¿Alguna vez pensaste lo que pesa tu palabra cuando hablas con un familiar , un amigo o bien un profesional por temas laborales o personales?

Actualmente contar con el don de palabra, en esta era, es como milagro del tercer tipo. Si, estamos tan acostumbrados a estar alerta, a comprometernos superficialmente con la mayoría de las cosas que hacemos, que perdemos una de las armas mas importantes que tenemos a la hora del respeto.  El valor de la palabra.

Y la realidad nos muestra, que en el ámbito laboral o personal, es «natural» que no contesten un correo, un mensaje, una llamada o bien atender una reunion… aunque también pasa (si pasa) que concretamos un negocio y al otro día se esfuma el acuerdo, el compromiso y hasta la responsabilidad indirectamente implicada , que confirmaba la concreción de ese negocio, reunion, cita o acuerdo.

La falta de palabra, de compromiso, de atención, termina desgastando cualquier relación (personal, laboral, amorosa, de amistad, etc) de tal forma, que los vínculos se rompen, y como resultado, la confianza generada en años,  nunca mas vuelve a su estado natural convirtiéndose así en un vinculo toxico, del cual salir, se convierte en una verdadera locura.

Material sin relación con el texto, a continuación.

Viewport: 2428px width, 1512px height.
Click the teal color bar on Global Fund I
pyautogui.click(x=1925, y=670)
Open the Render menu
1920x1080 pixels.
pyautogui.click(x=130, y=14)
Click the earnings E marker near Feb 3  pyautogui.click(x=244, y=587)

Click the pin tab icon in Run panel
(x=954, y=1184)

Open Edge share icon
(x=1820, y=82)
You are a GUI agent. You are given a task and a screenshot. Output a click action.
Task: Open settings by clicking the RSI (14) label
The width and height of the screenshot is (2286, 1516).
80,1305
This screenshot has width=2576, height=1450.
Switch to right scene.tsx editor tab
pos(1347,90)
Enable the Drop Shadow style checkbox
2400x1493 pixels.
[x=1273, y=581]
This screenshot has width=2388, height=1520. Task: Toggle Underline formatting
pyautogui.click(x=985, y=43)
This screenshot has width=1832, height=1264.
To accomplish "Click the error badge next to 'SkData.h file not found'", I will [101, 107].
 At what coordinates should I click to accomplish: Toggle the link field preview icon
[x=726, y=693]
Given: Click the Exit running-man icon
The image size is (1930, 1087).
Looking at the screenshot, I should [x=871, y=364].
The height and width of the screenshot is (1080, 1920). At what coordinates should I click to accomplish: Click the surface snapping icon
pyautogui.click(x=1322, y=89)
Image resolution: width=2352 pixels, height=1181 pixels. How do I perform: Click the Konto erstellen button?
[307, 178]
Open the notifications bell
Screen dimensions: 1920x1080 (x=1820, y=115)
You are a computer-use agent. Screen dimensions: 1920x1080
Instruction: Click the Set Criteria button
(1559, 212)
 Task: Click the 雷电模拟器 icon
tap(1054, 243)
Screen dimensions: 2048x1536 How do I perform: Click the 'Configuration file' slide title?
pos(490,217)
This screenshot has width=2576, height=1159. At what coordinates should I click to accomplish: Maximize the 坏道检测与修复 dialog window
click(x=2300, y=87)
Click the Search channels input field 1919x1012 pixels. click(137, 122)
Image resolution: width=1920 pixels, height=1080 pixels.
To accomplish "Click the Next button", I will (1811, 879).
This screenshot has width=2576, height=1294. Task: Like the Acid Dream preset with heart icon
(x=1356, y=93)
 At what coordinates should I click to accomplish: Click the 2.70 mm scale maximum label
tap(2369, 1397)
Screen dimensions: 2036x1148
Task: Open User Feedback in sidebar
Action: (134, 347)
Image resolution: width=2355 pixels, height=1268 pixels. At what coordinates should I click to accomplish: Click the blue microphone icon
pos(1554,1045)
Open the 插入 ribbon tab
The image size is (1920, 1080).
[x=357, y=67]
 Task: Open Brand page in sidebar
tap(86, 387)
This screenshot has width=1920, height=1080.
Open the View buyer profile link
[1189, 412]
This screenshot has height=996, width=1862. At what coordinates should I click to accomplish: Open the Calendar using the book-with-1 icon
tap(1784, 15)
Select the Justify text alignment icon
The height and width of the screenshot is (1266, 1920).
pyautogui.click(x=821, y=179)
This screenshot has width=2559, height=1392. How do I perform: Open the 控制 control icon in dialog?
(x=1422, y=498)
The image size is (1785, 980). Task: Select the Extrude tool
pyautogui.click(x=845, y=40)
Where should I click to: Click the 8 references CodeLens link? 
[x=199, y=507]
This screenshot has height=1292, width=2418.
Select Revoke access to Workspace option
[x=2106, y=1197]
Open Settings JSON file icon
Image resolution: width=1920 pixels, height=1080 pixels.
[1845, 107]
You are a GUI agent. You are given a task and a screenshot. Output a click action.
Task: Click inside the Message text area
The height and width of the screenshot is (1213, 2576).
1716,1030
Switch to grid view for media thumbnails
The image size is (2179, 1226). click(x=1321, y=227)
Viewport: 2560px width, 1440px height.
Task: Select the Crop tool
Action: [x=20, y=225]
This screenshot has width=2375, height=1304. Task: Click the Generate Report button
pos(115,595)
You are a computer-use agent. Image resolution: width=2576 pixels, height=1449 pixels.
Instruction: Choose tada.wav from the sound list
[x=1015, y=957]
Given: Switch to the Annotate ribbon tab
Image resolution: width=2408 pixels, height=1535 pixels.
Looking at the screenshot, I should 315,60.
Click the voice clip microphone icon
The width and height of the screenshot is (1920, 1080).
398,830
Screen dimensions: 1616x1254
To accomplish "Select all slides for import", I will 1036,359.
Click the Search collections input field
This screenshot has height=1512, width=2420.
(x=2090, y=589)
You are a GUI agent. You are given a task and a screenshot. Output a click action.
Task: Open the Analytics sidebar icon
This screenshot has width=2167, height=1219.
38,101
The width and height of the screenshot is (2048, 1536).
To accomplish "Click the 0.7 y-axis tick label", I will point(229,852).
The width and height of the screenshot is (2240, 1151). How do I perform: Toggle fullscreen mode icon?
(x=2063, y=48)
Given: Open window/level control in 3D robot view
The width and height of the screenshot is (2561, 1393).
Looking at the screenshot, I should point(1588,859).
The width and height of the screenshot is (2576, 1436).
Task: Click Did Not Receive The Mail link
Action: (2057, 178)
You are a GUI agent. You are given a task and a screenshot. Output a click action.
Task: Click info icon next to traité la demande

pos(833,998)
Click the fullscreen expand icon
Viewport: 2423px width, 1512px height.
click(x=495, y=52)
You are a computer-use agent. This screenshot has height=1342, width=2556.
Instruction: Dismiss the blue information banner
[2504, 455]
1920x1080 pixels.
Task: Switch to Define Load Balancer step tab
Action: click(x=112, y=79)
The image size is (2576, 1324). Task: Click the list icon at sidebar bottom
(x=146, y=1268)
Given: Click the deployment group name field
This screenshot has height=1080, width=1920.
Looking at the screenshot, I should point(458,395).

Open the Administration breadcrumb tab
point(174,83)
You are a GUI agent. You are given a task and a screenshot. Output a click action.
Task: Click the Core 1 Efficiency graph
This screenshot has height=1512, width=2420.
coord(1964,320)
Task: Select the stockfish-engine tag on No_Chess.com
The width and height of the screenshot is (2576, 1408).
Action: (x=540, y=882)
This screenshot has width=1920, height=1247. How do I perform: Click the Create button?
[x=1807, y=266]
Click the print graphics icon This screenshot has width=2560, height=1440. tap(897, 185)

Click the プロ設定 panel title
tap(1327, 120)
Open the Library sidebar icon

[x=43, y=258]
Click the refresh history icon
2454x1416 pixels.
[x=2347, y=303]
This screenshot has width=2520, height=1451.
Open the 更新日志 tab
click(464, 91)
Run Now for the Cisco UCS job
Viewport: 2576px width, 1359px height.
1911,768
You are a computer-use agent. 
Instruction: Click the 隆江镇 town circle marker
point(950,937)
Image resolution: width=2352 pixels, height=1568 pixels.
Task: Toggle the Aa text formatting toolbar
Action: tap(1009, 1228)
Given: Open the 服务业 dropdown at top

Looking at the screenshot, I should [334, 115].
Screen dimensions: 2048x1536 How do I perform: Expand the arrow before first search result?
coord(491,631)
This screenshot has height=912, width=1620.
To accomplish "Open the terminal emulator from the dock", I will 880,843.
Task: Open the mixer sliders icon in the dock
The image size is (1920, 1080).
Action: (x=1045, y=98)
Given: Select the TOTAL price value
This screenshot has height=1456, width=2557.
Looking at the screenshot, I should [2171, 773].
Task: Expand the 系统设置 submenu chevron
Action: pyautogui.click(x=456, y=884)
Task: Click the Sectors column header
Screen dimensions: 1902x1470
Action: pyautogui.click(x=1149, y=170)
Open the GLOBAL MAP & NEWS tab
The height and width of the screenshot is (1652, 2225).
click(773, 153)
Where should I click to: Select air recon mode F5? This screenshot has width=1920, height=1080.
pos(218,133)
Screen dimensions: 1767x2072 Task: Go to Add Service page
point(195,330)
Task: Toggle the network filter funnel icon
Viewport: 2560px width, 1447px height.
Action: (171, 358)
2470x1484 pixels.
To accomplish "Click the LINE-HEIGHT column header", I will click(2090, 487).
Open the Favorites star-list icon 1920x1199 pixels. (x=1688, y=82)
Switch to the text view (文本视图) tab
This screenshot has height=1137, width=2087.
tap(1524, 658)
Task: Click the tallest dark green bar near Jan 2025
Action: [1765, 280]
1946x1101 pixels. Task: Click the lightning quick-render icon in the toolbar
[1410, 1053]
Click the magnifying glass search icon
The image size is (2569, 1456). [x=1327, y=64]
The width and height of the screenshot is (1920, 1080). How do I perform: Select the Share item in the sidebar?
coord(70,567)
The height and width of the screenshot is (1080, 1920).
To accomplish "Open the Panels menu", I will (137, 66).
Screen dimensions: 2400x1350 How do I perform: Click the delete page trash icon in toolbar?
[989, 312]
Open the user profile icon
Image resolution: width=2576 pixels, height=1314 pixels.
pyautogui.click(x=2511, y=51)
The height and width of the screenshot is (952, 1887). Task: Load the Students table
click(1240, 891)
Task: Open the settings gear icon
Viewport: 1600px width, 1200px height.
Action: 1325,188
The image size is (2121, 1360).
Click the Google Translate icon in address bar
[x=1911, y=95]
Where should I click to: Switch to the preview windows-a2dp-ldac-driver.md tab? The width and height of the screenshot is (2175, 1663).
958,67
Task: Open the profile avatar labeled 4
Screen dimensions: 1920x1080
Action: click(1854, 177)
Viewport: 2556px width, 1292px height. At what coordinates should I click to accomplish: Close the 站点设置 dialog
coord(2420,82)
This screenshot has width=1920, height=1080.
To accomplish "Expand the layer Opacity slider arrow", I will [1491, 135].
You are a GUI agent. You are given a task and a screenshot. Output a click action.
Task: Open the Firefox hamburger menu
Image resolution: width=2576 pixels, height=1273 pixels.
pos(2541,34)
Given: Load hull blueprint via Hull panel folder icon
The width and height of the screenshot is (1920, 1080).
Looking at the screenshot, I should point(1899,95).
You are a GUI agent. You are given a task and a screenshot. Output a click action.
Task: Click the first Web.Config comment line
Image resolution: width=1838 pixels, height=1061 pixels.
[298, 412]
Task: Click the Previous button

Ahora…cuanto de esto es responsabilidad propia y cuanto es  «del entorno enloquecedor» que vivimos día tras día. Cuanto naturalizamos y cuanto reflexionamos acerca de las situaciones diarias, en el mes o en el año, que deterioraron o destruyeron contratos, acuerdos, relaciones, etc.

Cuanto hay detrás del ser «políticamente correcto y quedar bien» para luego mostrar el no compromiso, la no acción o hasta mismo el desprecio por la situación o la persona o la empresa. Nos observan los niños, familiares, adolescentes, profesionales, colegas, jefes, pares o empleados. Y en el ámbito laboral, para muchos somos ejemplos a seguir… grandes lideres llevando adelante proyectos o empresas, carreras universitarias o entidades de toda indole.

Y en ese caso, hay muchos que se olvidan del rol que ejercen. Donde el poder cobra mas fuerza y el ego hace estragos con las personas que se doblegan ante estas tentaciones, las cuales tienen fecha de vencimiento y la humildad con la que crecieron, se pierde para nunca mas ser recuperada.

Nos debemos ser responsables, generar y sostener mas cooperación y mas empatía. Ser genuino y autentico a la hora de poner en juego nuestra palabra.

Aunque en la actualidad, estemos rodeados de practicas de esta indole, donde todo da igual,  contar con valores como el don de la palabra, es un lujo del que pocos gozan, tanto en posiciones de poder, como en la de cualquier mortal.

«Una persona vale lo que vale su palabra»

¿Si todos fuéramos responsables en relación al don de la palabra, como seria nuestra interacción con los demás y nuestra posición ante el mundo?